__WORK INSTRUCTIONS__.
When you copy the entries, keep every word exactly as it stands.

__GIVEN RECORDS__.
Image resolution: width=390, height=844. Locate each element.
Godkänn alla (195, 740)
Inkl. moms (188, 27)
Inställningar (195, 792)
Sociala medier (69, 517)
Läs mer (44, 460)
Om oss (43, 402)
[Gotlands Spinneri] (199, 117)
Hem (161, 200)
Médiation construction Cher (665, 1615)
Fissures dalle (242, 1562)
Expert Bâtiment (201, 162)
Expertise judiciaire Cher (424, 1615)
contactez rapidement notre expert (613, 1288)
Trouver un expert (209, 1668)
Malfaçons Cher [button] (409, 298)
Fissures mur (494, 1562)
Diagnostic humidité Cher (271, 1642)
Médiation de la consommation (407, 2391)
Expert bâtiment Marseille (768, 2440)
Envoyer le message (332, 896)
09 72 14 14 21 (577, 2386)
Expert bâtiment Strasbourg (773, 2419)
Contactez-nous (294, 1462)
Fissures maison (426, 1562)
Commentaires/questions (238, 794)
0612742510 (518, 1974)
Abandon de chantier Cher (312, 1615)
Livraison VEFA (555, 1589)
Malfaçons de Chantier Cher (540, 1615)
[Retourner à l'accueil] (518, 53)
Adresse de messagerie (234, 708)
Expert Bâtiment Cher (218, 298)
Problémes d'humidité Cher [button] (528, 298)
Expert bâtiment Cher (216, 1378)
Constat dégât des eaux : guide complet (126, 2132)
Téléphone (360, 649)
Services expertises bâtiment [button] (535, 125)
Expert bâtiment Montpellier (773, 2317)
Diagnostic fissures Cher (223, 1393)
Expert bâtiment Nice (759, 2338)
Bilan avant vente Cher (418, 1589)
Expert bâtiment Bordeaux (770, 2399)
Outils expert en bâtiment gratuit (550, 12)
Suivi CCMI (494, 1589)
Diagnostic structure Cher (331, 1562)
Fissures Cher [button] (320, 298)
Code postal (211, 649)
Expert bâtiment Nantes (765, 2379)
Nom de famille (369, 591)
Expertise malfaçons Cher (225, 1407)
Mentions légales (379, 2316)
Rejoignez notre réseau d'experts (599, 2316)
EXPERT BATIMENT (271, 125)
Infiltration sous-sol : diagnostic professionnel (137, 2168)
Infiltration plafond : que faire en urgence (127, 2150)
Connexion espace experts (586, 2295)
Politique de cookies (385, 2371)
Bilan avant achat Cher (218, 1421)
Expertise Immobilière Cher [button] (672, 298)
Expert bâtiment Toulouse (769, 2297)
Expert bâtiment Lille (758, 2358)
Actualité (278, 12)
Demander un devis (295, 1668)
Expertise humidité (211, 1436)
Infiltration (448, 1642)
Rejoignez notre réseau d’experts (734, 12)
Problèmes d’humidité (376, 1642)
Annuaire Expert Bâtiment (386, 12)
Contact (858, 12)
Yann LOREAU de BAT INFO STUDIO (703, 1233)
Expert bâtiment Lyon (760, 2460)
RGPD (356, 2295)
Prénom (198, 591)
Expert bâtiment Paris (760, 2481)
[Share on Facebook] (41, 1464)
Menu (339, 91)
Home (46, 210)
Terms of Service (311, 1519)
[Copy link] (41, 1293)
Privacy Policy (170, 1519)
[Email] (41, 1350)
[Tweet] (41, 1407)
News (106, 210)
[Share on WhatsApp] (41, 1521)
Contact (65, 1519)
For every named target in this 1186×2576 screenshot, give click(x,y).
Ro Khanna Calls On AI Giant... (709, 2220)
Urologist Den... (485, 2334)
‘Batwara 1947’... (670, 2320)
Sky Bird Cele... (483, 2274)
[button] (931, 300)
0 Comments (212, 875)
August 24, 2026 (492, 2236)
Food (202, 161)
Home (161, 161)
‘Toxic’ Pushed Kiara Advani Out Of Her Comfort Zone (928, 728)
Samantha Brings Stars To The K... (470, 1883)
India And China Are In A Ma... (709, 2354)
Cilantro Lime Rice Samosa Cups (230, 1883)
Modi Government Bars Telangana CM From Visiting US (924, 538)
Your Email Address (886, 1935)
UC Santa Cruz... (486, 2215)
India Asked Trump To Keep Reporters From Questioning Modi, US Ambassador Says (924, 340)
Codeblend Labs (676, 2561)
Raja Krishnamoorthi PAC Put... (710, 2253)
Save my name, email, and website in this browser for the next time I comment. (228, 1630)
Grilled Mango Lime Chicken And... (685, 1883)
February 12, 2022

__EXERCISE SOLUTION__.
Image resolution: width=390, height=844. Locate each element.
Godkänn alla (195, 740)
Inkl. moms (188, 27)
Inställningar (195, 792)
Sociala medier (69, 517)
Läs mer (44, 460)
Om oss (43, 402)
[Gotlands Spinneri] (199, 117)
Hem (161, 200)
Médiation construction Cher (665, 1615)
Fissures dalle (242, 1562)
Expert Bâtiment (201, 162)
Expertise judiciaire Cher (424, 1615)
contactez rapidement notre expert (613, 1288)
Trouver un expert (209, 1668)
Malfaçons Cher [button] (409, 298)
Fissures mur (494, 1562)
Diagnostic humidité Cher (271, 1642)
Médiation de la consommation (407, 2391)
Expert bâtiment Marseille (768, 2440)
Envoyer le message (332, 896)
09 72 14 14 21 (577, 2386)
Expert bâtiment Strasbourg (773, 2419)
Contactez-nous (294, 1462)
Fissures maison (426, 1562)
Commentaires/questions (238, 794)
0612742510 (518, 1974)
Abandon de chantier Cher (312, 1615)
Livraison VEFA (555, 1589)
Malfaçons de Chantier Cher (540, 1615)
[Retourner à l'accueil] (518, 53)
Adresse de messagerie (234, 708)
Expert Bâtiment Cher (218, 298)
Problémes d'humidité Cher [button] (528, 298)
Expert bâtiment Cher (216, 1378)
Constat dégât des eaux : guide complet (126, 2132)
Téléphone (360, 649)
Services expertises bâtiment [button] (535, 125)
Expert bâtiment Montpellier (773, 2317)
Diagnostic fissures Cher (223, 1393)
Expert bâtiment Nice (759, 2338)
Bilan avant vente Cher (418, 1589)
Expert bâtiment Bordeaux (770, 2399)
Outils expert en bâtiment gratuit (550, 12)
Suivi CCMI (494, 1589)
Diagnostic structure Cher (331, 1562)
Fissures Cher [button] (320, 298)
Code postal (211, 649)
Expert bâtiment Nantes (765, 2379)
Nom de famille (369, 591)
Expertise malfaçons Cher (225, 1407)
Mentions légales (379, 2316)
Rejoignez notre réseau d'experts (599, 2316)
EXPERT BATIMENT (271, 125)
Infiltration sous-sol : diagnostic professionnel (137, 2168)
Infiltration plafond : que faire en urgence (127, 2150)
Connexion espace experts (586, 2295)
Politique de cookies (385, 2371)
Bilan avant achat Cher (218, 1421)
Expertise Immobilière Cher [button] (672, 298)
Expert bâtiment Toulouse (769, 2297)
Expert bâtiment Lille (758, 2358)
Actualité (278, 12)
Demander un devis (295, 1668)
Expertise humidité (211, 1436)
Infiltration (448, 1642)
Rejoignez notre réseau d’experts (734, 12)
Problèmes d’humidité (376, 1642)
Annuaire Expert Bâtiment (386, 12)
Contact (858, 12)
Yann LOREAU de BAT INFO STUDIO (703, 1233)
Expert bâtiment Lyon (760, 2460)
RGPD (356, 2295)
Prénom (198, 591)
Expert bâtiment Paris (760, 2481)
[Share on Facebook] (41, 1464)
Menu (339, 91)
Home (46, 210)
Terms of Service (311, 1519)
[Copy link] (41, 1293)
Privacy Policy (170, 1519)
[Email] (41, 1350)
[Tweet] (41, 1407)
News (106, 210)
[Share on WhatsApp] (41, 1521)
Contact (65, 1519)
For every named target in this 1186×2576 screenshot, give click(x,y).
Ro Khanna Calls On AI Giant... (709, 2220)
Urologist Den... (485, 2334)
‘Batwara 1947’... (670, 2320)
Sky Bird Cele... (483, 2274)
[button] (931, 300)
0 Comments (212, 875)
August 24, 2026 (492, 2236)
Food (202, 161)
Home (161, 161)
‘Toxic’ Pushed Kiara Advani Out Of Her Comfort Zone (928, 728)
Samantha Brings Stars To The K... (470, 1883)
India And China Are In A Ma... (709, 2354)
Cilantro Lime Rice Samosa Cups (230, 1883)
Modi Government Bars Telangana CM From Visiting US (924, 538)
Your Email Address (886, 1935)
UC Santa Cruz... (486, 2215)
India Asked Trump To Keep Reporters From Questioning Modi, US Ambassador Says (924, 340)
Codeblend Labs (676, 2561)
Raja Krishnamoorthi PAC Put... (710, 2253)
Save my name, email, and website in this browser for the next time I comment. (228, 1630)
Grilled Mango Lime Chicken And... (685, 1883)
February 12, 2022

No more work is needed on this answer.